27 Şubat 2018 Salı

Safwan M. Masri’den ‘Bir Arap Anomalisi: Tunus’


Arap Baharı sürecinde demokratik ve laik bir rejim sistem kurmayı başaran ve bu süreçten başarıyla çıkan tek ülke olarak tüm dünyada dikkatleri üzerine çeken Tunus hakkında, son dönemde ciddi akademik çalışmalar da yapılmaya başlanmıştır. Bu çalışmalardan birisi de, Columbia Üniversitesi’nde ders veren Ürdünlü akademisyen Safwan M. Masri’nin[1] yazdığı ve Columbia University Press tarafından geçtiğimiz yıl basılan Tunisia: An Arab Anomaly[2] (Bir Arap Anomalisi: Tunus) adlı eserdir. Masri, kitabın yayımlanması sonrasında Amerikan düşünce kuruluşu Carnegie’nin Orta Doğu Merkezi (Carnegie Middle East Center) tarafından düzenlenen bir akademik oturumuna katılmış ve kitabında işlediği fikirleri anlatmıştır. Bu yazıda, bu oturum özetlenecektir.

Oturum kaydı

Safwan M. Masri, konuşmasına Ürdünlü bir akademisyen olarak neden Tunus hakkında kitap yazdığı sorusuna cevap vererek başlamakta ve kendisinin Tunus’u seçmediğini, bir anlamda Tunus’un kendisini seçtiğini söylemektedir.

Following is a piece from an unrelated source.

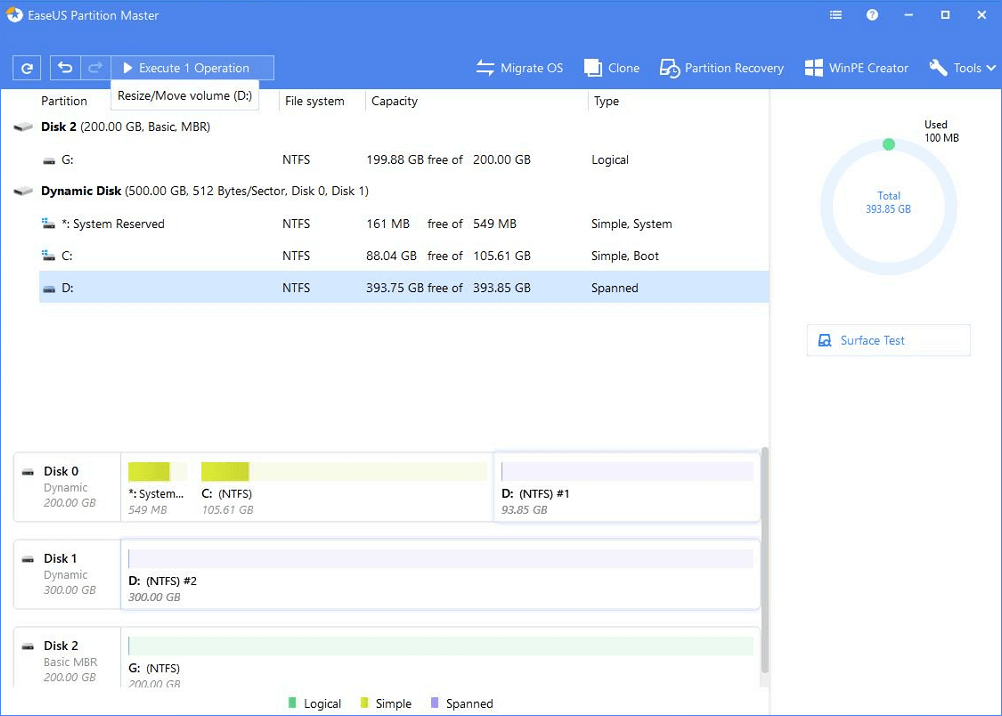This screenshot has width=1002, height=716.
Task: Click the Refresh icon in toolbar
Action: coord(27,68)
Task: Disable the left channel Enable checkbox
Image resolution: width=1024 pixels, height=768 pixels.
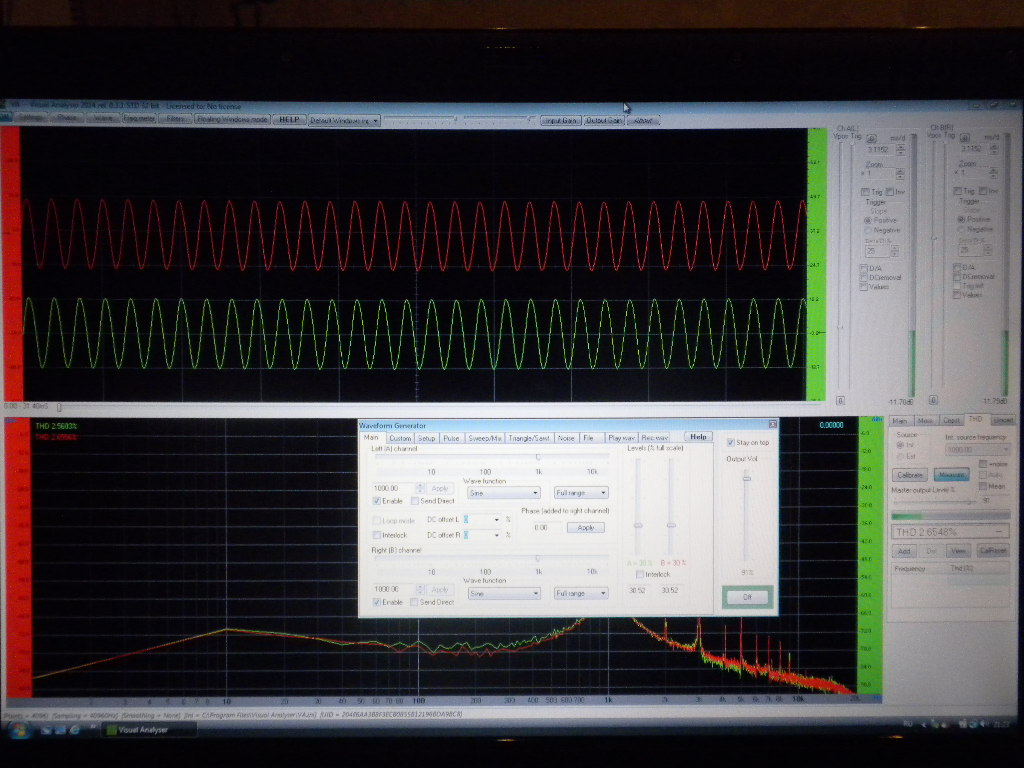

Tunus’un Arap Baharı sürecinde barışçıl demokratik bir rejim inşa edebildiğini ve bunun kendisinin dikkatini çektiğini belirten Masri, bölgede (Orta Doğu ve Kuzey Afrika) 1960’lar ve 1970’lerde uzun yıllar yaşamış bir Arap akademisyen olarak, bu nedenle bu ülkeyi çalışmak istediğini söylemektedir. 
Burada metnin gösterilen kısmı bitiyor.